Honour killings in the UK have risen 53 per cent since 2014. We discuss the recent case in Surrey of an uncle kidnapping, raping and cutting up his niece before putting her body in a deep freeze because ‘she brought dishonour upon the family’. Jamila comments, ‘Muslims can meet or marry whomever they love.’ One of her sons married a Jewish woman and the other a Christian. ‘All are children of God,’ she says.
‘Training should be given at high school, and to the judiciary, police and scholars, to completely eradicate honour killing and abuse of women,’ she insists. ‘Female genital mutilation, forced marriage and honour-based violence, child trafficking, rape and selling daughters are not Qur’anic.

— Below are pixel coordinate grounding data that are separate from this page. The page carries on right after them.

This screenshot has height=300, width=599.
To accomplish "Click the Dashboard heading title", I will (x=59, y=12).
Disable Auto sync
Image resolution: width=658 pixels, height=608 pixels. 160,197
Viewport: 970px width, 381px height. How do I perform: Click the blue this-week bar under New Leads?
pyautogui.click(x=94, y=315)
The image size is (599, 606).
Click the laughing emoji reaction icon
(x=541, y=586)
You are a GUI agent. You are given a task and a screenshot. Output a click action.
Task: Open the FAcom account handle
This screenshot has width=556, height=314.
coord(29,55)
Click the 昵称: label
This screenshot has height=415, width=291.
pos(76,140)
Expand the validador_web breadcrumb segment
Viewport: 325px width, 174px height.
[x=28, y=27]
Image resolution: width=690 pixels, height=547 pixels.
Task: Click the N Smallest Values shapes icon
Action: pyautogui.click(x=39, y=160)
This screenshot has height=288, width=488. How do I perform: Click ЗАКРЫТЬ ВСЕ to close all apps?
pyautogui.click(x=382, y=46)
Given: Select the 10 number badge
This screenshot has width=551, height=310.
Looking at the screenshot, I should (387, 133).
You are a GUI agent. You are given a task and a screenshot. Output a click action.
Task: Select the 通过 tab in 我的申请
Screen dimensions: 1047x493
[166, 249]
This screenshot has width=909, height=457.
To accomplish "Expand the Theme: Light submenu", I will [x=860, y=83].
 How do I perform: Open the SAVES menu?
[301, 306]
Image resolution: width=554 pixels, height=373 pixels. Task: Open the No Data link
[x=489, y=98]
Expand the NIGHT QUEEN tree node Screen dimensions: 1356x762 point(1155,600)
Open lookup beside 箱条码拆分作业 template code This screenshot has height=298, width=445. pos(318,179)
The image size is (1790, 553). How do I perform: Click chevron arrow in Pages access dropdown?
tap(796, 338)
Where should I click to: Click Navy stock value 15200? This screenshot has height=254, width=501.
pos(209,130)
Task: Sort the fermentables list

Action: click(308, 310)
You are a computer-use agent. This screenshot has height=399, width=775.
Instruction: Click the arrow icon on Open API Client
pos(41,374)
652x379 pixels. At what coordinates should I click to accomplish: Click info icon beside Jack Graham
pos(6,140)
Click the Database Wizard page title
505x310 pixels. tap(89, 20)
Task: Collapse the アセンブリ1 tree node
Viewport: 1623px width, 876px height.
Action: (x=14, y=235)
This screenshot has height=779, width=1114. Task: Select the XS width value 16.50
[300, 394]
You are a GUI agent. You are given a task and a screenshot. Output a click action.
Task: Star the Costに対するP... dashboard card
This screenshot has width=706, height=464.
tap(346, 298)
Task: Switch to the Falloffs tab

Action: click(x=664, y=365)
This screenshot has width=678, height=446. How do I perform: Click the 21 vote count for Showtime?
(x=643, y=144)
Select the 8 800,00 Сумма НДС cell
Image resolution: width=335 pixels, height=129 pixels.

‘I say to women: be strong. Don’t let your husband or any man force you to do what you needn’t do. You have rights to be happy, contented, protected and cared for. Or find someone else!
‘To men I say: respect, love and care for one another. No abuse – your wife is equal, not a servant. You are the main provider, and a working wife keeps her own earnings.
‘To children I say: be good people, value everything from your parents, who should love you unconditionally.
‘To all I say: be unselfish and forgiving; we all make mistakes. Bad deeds you can overcome by good deeds. Help each other understand truth and love. Read and learn what the Qur’an and Islam really teach.’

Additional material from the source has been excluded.